What a thrill to have a watermelon patch. Each watermelon seems like a special treat just waiting to be enjoyed. Definitely more exciting than squash.



There is the tendril that is supposed to indicate ripeness when it turns brown. We will see.


Long frustrated by failure to put the edible plants I grow to good use I have moved more and more to what I think of as candy plants. Blueberries, raspberries, grapes, and the like are, to me, like growing candy. Perhaps I don't harvest the whole production, but I get good use out of at least those three. This year instead of green beans and squash I am growing watermelon. Yum! I used plastic for the first time. It was kind of against my general approach to gardening, but not any more, at least for watermelon.

I searched on line for how to determine watermelon ripeness. I got a few clues but the only really reliable approach, I was told, was to cut one open and see. I did that and while it was edible, I think I will wait for another week or two. I will watch for any changes in the first tendril from the fruit stalk and see if that technique works. I can't wait.

My wife came through for me recently. We harvested tomatoes, eggplant, garlic and leeks and used them to make egg plant Parmesan. Wow was that good. But now that we have used one egg plant (I grilled another couple without great success) we are, alas, probably done with the other fifteen or twenty out in the garden. I have a recipe for tomato cobbler that comes highly recommended. Perhaps that will be this week-end's cooking project.

Wednesday, August 1, 2012

Bedding-out Scheme Features at Kingwood


Colocasia 'Mojito' (Elephant Ear) This is a relatively new plant on the market and it makes quite an impression in the garden.


Colocasia 'Diamond Head' (Elephant Ear) is a show stopper. The deep dark color and the sheen of the leaf surface always make me stop and marvel.


Canna 'Australia' also has a dramatic dark luster to its leaves, and it also has brilliant orange flowers. The flowers could easily be too much, but it is something that seems to be possible to incorporate into seasonal beds more easily than in temperate climate perennial gardens.


Another dark plant, Pennisetum 'Princess' makes a quite an impact in the garden with its size and color. We overwinter this in front of some big windows in a building we keep at about 50 degrees Fahrenheit.


This Nicotiana sylvestris (flowering tobacco) is the only one of the five that is a true annual and that we grow from seed each year.
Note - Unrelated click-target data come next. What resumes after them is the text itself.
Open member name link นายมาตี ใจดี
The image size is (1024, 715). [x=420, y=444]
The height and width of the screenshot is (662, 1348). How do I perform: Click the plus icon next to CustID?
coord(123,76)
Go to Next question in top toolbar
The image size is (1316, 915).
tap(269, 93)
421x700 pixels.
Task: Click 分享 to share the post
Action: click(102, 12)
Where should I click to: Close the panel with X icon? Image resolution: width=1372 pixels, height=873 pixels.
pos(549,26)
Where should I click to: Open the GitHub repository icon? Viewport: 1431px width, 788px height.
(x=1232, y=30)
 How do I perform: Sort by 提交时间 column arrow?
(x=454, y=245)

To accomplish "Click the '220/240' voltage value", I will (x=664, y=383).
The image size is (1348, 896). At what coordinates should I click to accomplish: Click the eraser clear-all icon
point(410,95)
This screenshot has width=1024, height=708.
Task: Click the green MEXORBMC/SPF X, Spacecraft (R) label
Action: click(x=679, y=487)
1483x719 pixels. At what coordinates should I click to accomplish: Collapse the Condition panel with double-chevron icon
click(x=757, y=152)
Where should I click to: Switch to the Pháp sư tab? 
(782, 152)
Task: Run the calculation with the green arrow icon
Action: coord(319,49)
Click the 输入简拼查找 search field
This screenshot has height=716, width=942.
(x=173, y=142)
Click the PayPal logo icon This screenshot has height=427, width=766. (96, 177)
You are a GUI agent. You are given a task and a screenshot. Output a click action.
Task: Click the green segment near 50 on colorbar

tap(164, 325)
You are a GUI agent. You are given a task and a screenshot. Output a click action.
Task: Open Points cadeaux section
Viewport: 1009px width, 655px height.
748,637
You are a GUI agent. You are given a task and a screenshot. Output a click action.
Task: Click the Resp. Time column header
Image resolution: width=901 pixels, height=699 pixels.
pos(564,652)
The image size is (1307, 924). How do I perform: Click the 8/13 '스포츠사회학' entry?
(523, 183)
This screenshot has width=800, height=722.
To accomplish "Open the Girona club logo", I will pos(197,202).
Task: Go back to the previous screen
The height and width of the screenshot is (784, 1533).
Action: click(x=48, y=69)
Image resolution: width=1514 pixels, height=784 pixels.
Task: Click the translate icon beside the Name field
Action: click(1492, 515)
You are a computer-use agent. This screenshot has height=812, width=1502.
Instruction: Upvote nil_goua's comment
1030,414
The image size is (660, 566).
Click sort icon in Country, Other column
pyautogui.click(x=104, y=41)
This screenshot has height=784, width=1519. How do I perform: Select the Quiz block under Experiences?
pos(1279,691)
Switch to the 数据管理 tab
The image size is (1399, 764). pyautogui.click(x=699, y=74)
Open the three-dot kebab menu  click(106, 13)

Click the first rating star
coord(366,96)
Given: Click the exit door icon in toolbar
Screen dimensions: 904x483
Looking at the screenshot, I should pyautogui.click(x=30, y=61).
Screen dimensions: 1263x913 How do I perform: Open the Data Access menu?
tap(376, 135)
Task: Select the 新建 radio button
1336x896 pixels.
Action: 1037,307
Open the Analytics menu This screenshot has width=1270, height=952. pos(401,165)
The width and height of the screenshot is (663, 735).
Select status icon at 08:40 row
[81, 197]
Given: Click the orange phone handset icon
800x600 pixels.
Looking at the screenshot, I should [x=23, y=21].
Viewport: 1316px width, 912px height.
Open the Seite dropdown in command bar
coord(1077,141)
It is amazing how such a huge plant can grow so quickly from a tiny seed.


When I garden at home I prefer growing hardy plants. I like establishing plant communities that develop and evolve over the years as I make changes, as things grow and get bigger, as some things die or recede, and as plants compete with each other. I enjoy working with all of these dynamics.

Kingwood Center, where I work, has a wide assortment of gardens, but seasonal bedding-out schemes are featured. As an administrator I am not directly involved in these seasonal beds, but I have come to appreciate the very different skills, techniques and results obtained from creating garden beds anew each year from scratch.

One of the most exciting aspects of the seasonal bedding-out schemes is the opportunity to use big, bold, exotic looking plants that really make an impression the very first year they are planted out. Most of these are tender perennials that have to be overwintered, which is often a special skill in itself.

Once again this year I am particularly impressed by several large featured plants and the special qualities they bring to the gardens. I have included photographs of four of them above.